Ansonsten weiß ich immer noch nicht so recht, ob ich beim Horoskop jetzt noch bei Stier oder bei Krebs lesen muss. Mein Stier-Horoskop hat auf jeden Fall Humor. So liest sich doch am heutigen Tage folgendes:
Job/Geld: „Wenn es darum geht, die Kollegen zu motivieren, sind sie heute unschlagbar.“ – gut, dass ich momentan nicht arbeite.
Aber mein Favorit ist folgende Passage.
Liebe: „Sie lassen sich auf die Liebe mit Haut und Haaren ein.“
Ansonsten ging es nachmittags mit den Mädels noch mal schnell zum Famila, ein bisschen was zu trinken kaufen, kleinere Snacks für zwischendurch und dann ist der Tag auch schon wieder gelaufen.

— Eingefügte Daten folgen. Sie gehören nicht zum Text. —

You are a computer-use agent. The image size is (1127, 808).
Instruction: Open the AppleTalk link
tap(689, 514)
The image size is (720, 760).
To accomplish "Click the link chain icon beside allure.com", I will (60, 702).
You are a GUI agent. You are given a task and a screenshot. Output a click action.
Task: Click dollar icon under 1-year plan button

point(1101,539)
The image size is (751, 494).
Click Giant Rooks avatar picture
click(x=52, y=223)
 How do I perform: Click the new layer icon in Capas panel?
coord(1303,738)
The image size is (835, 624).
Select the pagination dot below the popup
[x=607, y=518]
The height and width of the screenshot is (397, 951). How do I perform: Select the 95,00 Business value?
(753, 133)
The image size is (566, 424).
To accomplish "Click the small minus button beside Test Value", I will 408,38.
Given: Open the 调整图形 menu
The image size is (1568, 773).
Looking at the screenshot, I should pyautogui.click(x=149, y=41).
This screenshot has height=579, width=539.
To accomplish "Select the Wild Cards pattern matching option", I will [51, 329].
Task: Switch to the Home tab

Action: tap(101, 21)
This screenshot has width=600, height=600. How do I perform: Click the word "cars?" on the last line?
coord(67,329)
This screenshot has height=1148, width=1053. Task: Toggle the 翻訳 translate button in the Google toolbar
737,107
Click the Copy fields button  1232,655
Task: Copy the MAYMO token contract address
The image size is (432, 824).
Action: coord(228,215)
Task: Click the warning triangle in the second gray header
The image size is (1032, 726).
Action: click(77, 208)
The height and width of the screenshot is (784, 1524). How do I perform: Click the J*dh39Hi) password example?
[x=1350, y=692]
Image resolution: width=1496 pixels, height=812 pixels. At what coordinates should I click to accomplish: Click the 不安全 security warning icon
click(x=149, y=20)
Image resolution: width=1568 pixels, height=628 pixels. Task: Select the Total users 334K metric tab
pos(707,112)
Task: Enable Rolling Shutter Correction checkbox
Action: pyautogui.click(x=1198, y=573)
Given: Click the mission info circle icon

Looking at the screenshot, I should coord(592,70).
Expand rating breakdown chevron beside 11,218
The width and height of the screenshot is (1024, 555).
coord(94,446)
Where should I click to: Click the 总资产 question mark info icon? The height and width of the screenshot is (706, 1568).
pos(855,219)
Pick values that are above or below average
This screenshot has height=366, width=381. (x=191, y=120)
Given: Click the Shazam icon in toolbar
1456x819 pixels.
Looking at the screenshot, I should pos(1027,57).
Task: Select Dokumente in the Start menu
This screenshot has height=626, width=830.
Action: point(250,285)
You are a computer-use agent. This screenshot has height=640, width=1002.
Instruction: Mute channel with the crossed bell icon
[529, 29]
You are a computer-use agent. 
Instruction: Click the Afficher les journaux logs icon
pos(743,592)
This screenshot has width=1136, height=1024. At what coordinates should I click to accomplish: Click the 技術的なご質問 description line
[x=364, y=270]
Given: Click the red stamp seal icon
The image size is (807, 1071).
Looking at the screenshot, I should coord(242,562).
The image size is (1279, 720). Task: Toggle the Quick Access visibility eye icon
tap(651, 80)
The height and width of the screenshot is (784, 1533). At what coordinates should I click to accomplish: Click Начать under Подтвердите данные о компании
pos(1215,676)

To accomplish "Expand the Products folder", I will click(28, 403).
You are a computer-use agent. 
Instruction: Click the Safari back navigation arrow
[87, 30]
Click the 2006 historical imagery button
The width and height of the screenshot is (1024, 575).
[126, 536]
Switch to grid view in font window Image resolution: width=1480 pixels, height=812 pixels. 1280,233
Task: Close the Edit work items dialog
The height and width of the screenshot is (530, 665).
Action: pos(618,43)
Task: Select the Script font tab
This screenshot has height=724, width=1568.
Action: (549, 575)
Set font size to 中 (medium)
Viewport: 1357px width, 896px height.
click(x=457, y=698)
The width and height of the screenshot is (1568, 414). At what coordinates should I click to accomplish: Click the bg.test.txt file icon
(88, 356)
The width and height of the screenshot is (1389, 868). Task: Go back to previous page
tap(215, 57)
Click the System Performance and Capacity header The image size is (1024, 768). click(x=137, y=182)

Aber bevor ich es noch vergesse:
Happy Birthday, Enzo.
Der frühere Rennfahrer, Gründer von Ferrari und offensichtlich auch Erstplatzierter im Mesut-Özil-Lookalike-Contest (noch vor Mesut Özil, der Platz 3 belegt), wäre heute 122 Jahre alt geworden.
Frappierende Ähnlichkeit: Links Enzo Ferrari, rechts Mesut Özil. Spooky: Ferrari starb ziemlich genau 2 Monate und 1 Tag bevor Mesut Özil das Licht der Welt erblickte.
Mittlerweile ist es 20:40 Uhr und ich werde müde. Die Nacht gestern hängt mir noch in den Knochen. Also werde ich jetzt meine Innenseiten der Augenlieder mal auf Unversehrtheit kontrollieren (zu gut deutsch: Augen zu machen!). Bis morgen, liebe Liebenden! Hold the ears stiff!